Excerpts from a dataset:
_ _ _

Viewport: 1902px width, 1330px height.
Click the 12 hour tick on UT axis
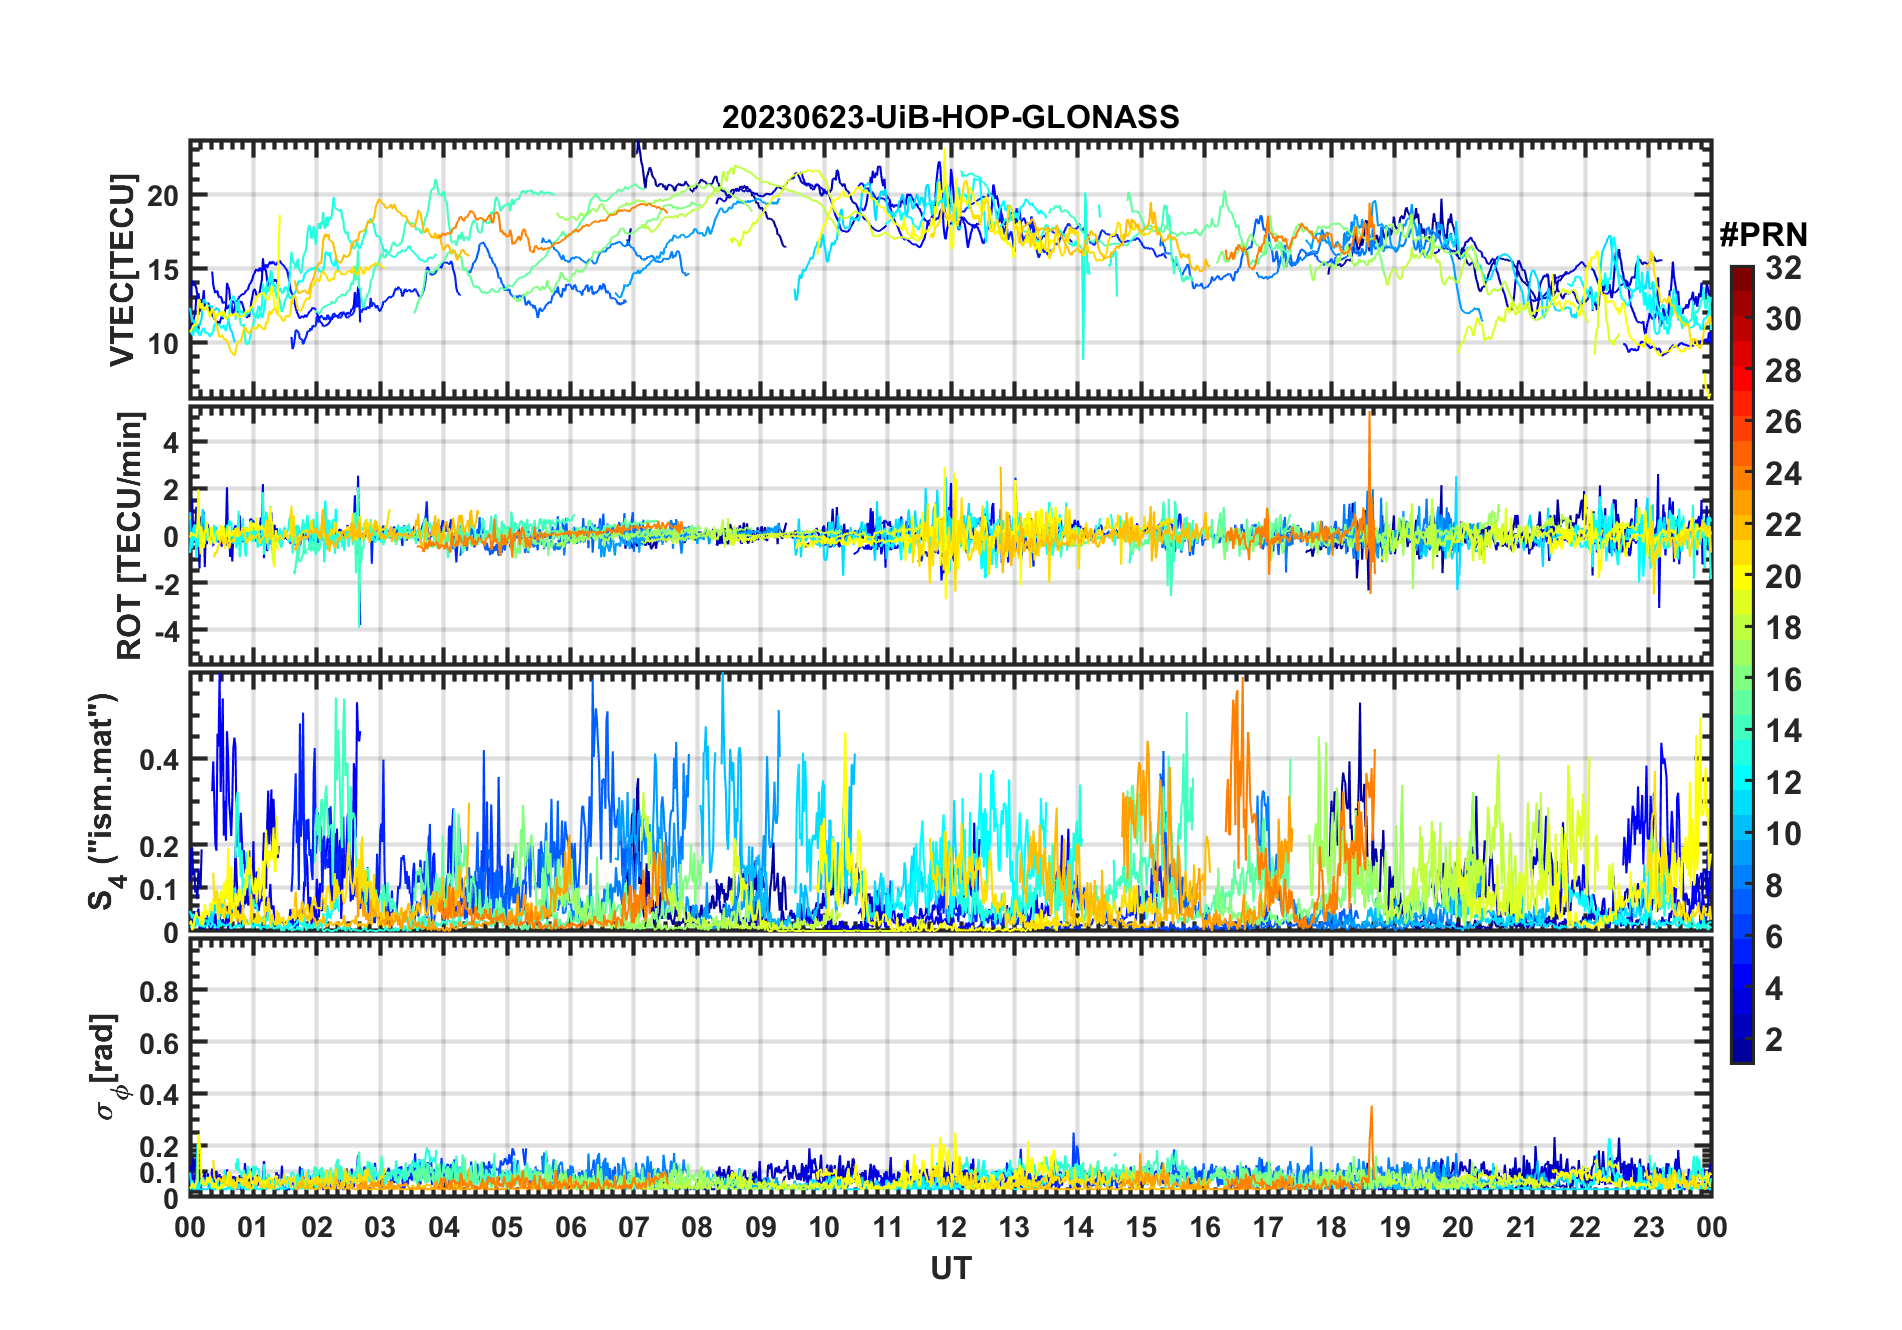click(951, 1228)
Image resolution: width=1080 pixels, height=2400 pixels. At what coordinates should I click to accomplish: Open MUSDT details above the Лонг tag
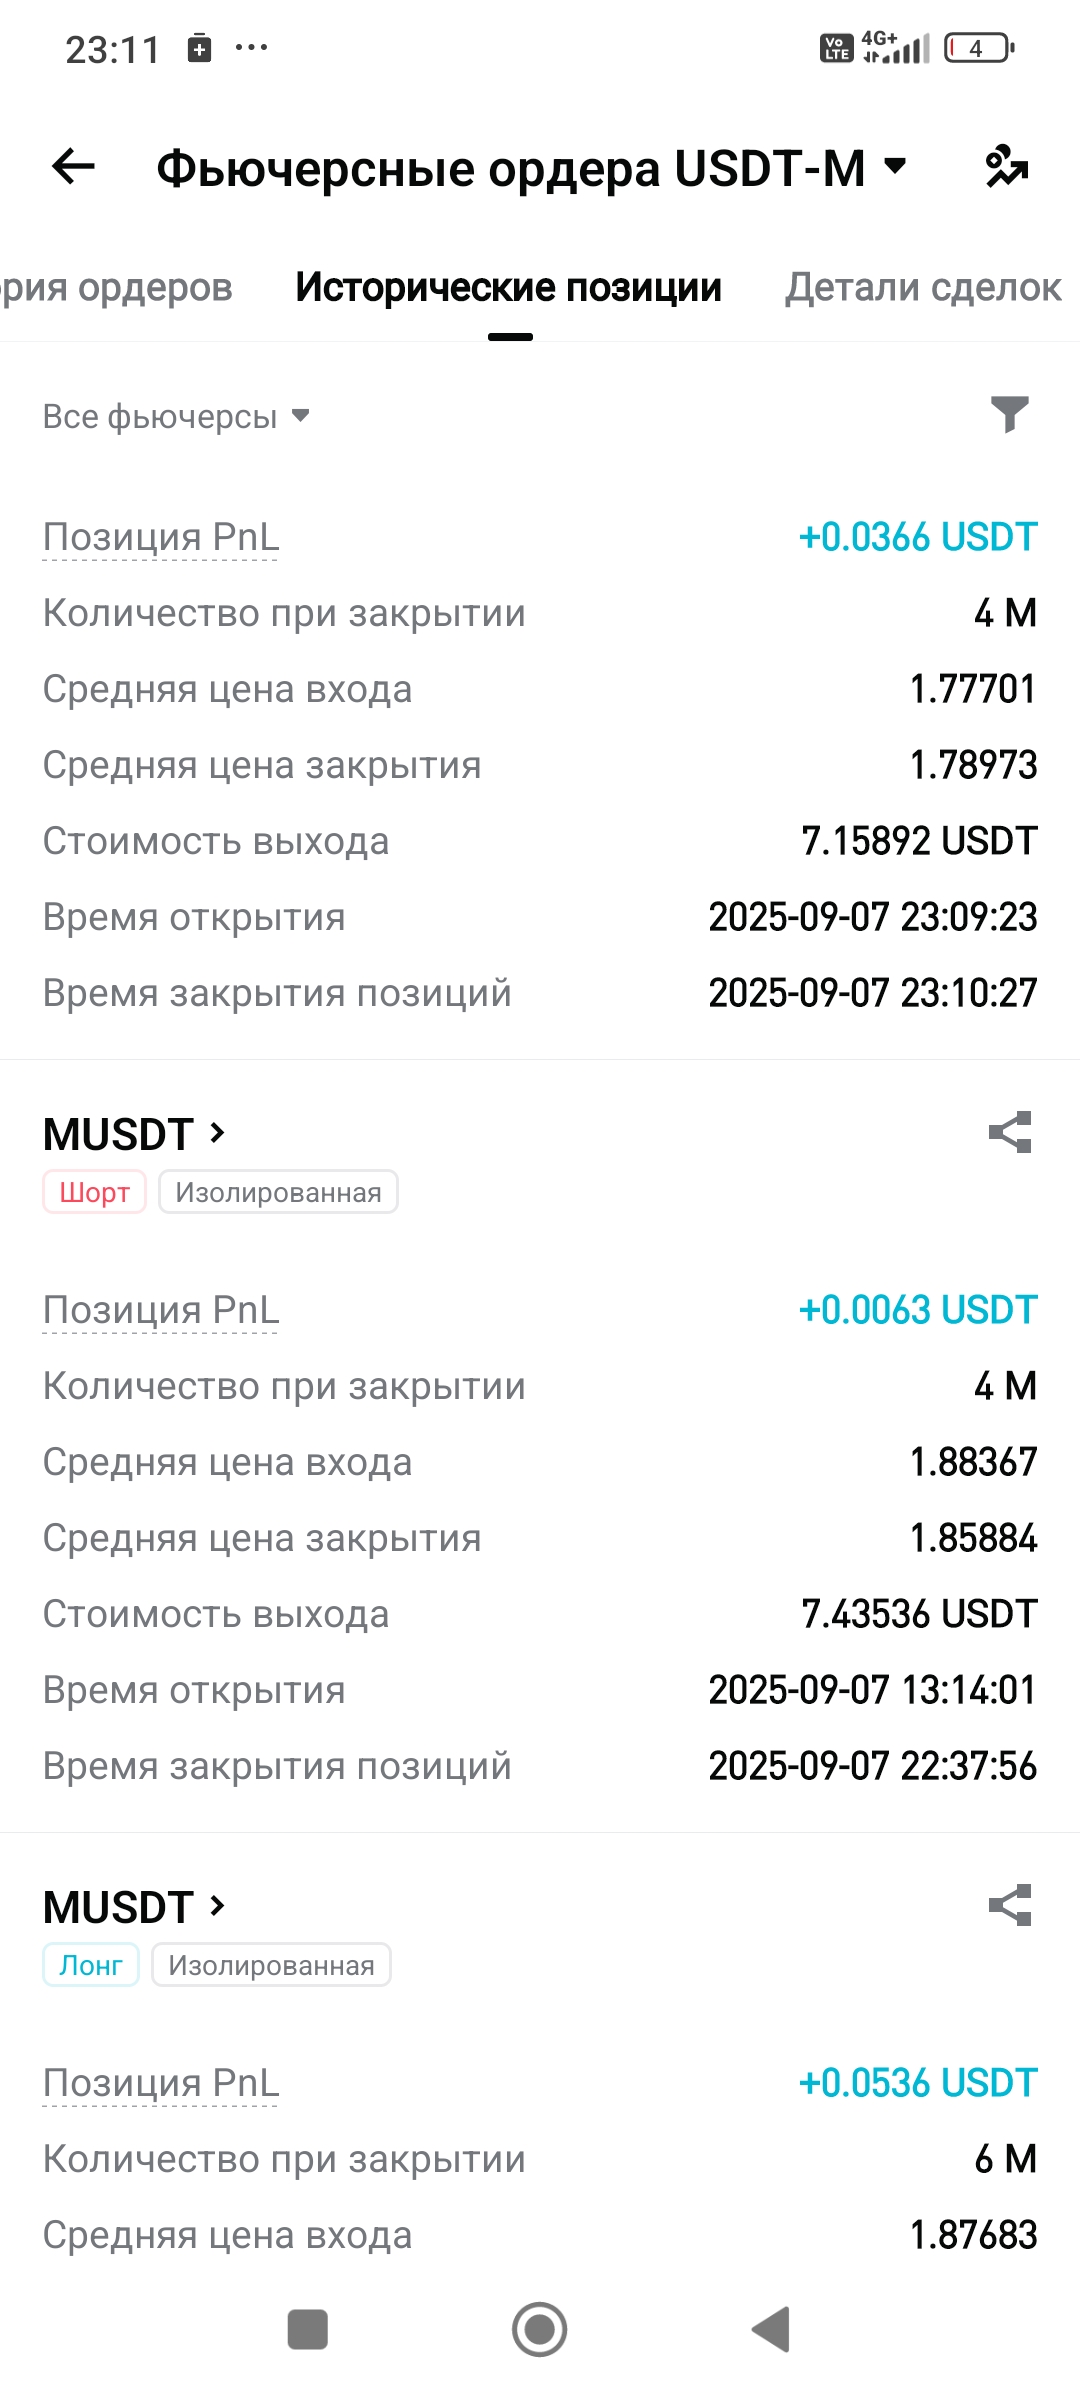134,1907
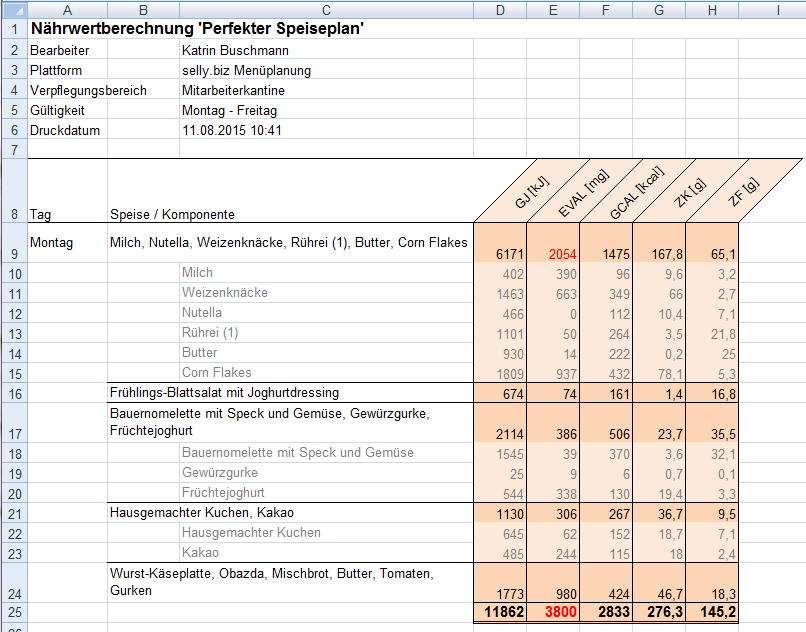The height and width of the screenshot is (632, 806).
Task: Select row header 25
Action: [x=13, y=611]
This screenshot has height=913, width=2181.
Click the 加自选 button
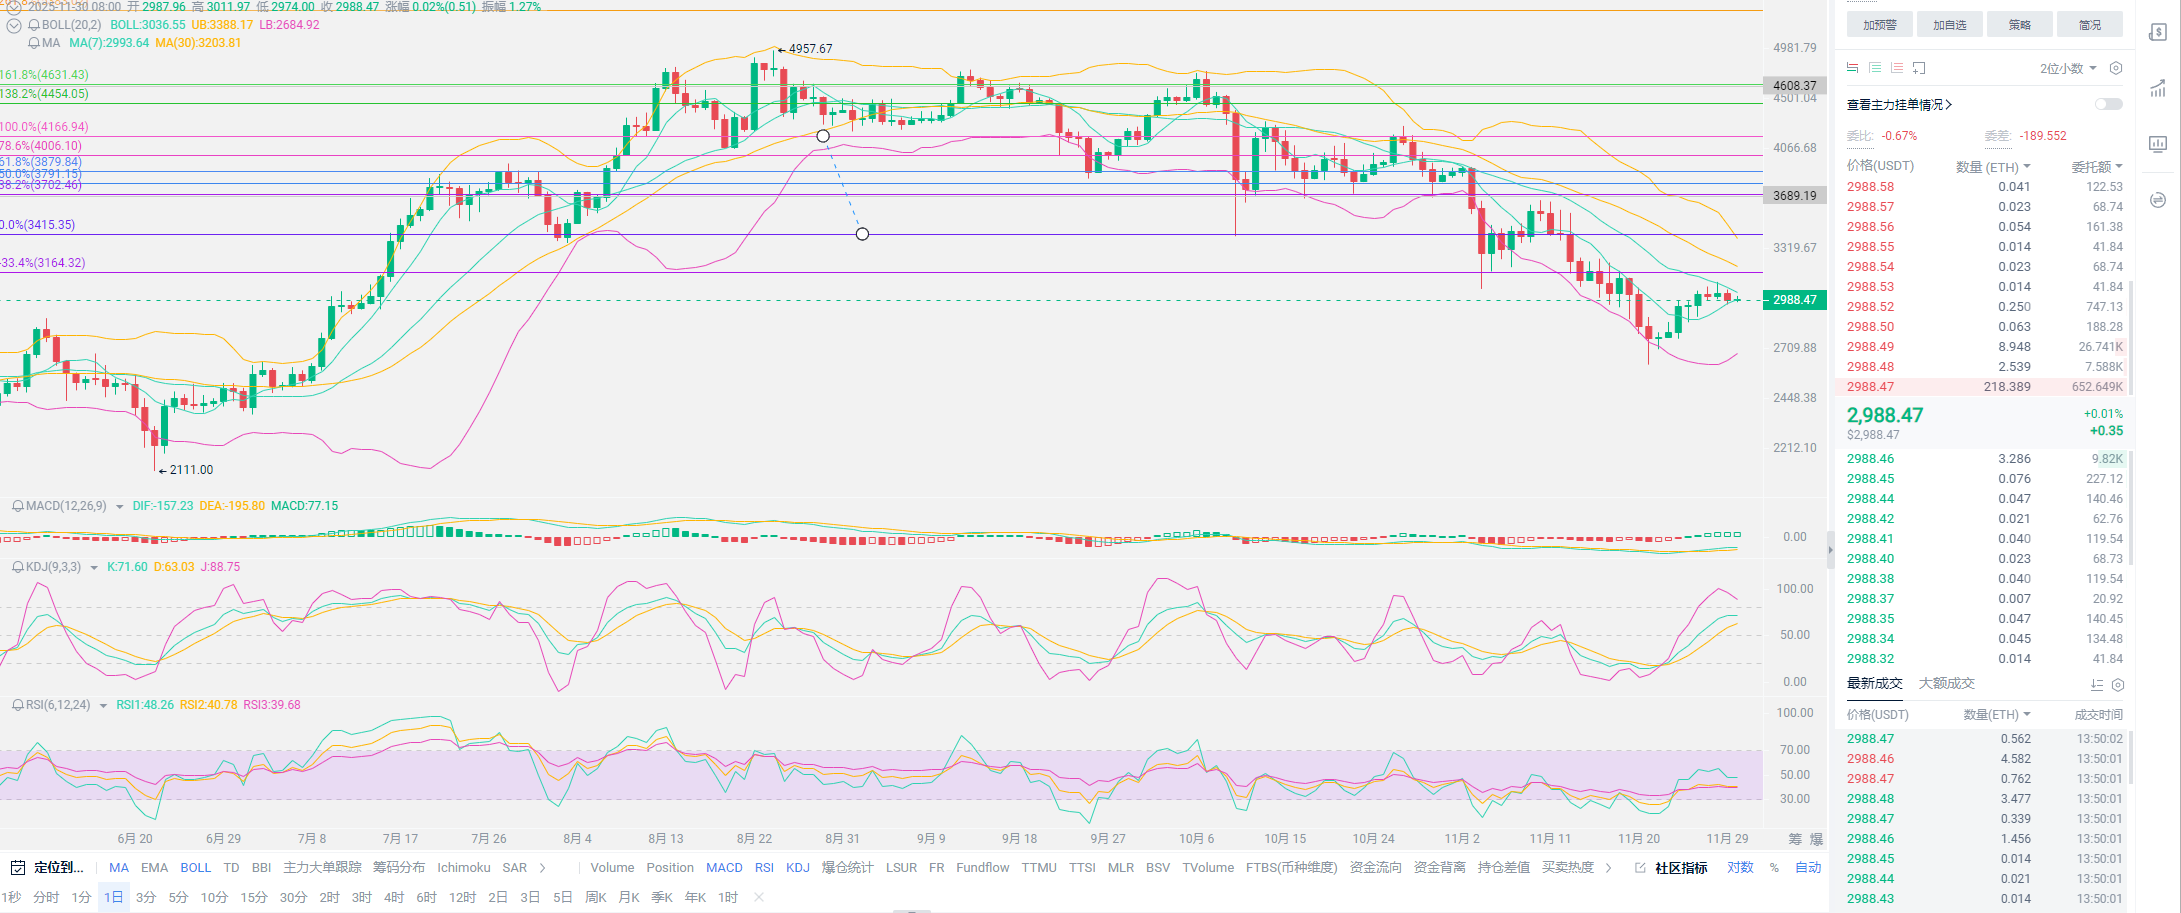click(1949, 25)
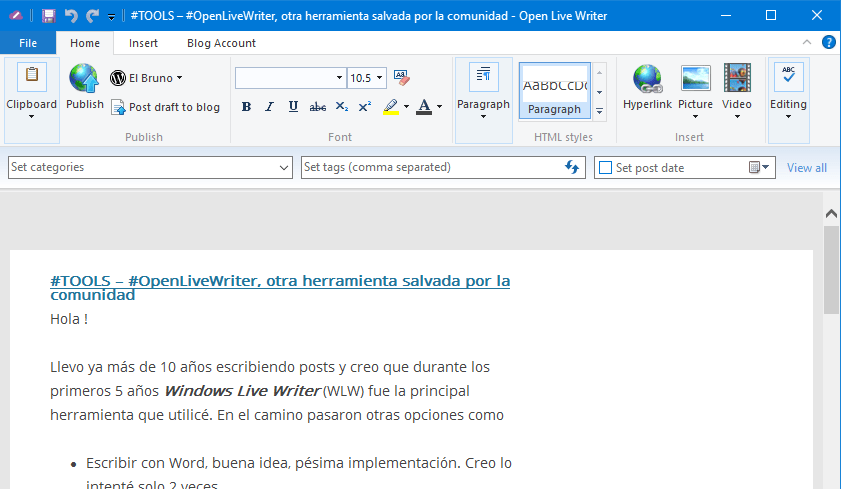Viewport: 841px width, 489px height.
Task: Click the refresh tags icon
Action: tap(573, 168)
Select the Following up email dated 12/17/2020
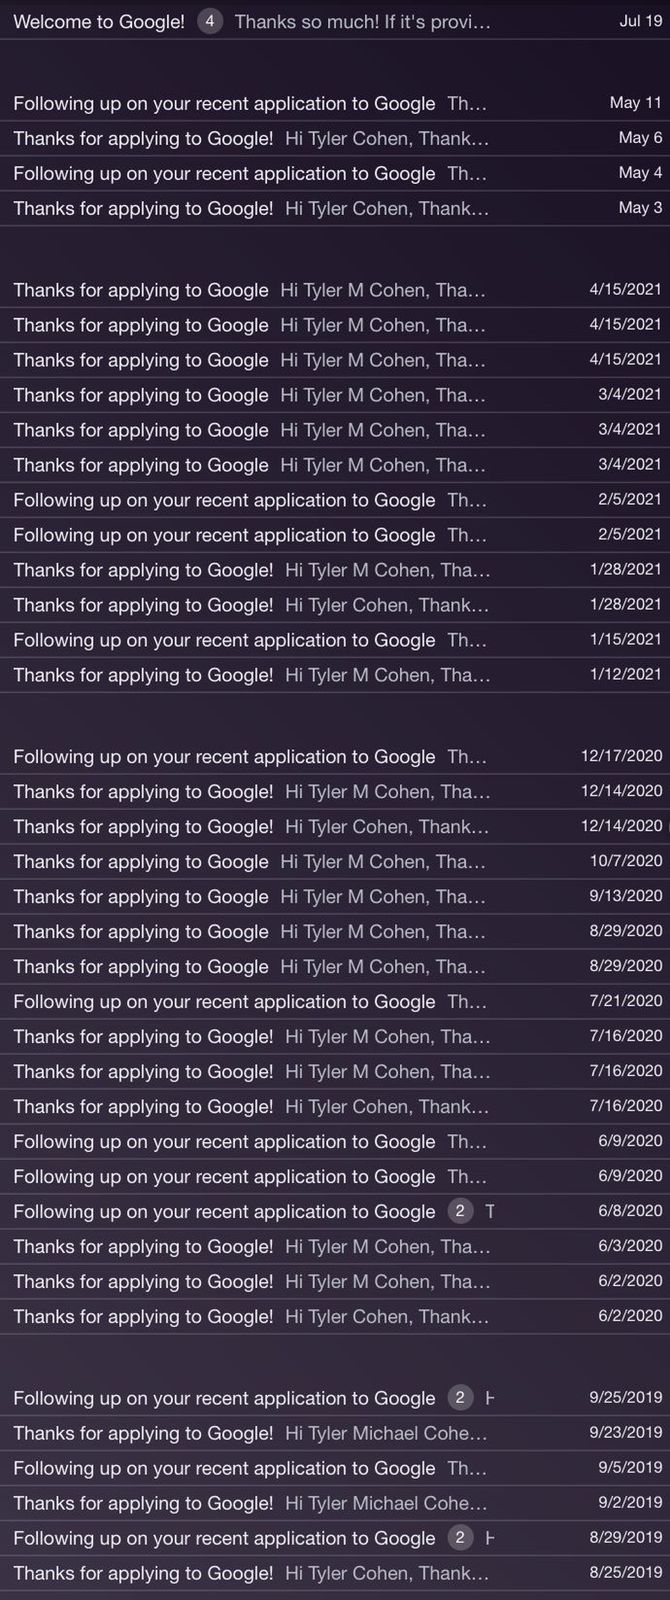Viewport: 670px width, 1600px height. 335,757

_ _ _

**EXERCISE INSTRUCTIONS**
Using the data above, print every line exactly, omitting pictures.

**PROBLEM SOLUTION**
Viewport: 1902px width, 1330px height.
Click the 12 hour tick on UT axis
click(951, 1228)
Image resolution: width=1080 pixels, height=2400 pixels. At what coordinates should I click to accomplish: Open MUSDT details above the Лонг tag
134,1907
The height and width of the screenshot is (632, 806).
Task: Select row header 25
Action: [x=13, y=611]
This screenshot has height=913, width=2181.
Click the 加自选 button
click(1949, 25)
Viewport: 841px width, 489px height.
Task: Click the refresh tags icon
Action: tap(573, 168)
Select the Following up email dated 12/17/2020
Viewport: 670px width, 1600px height. 335,757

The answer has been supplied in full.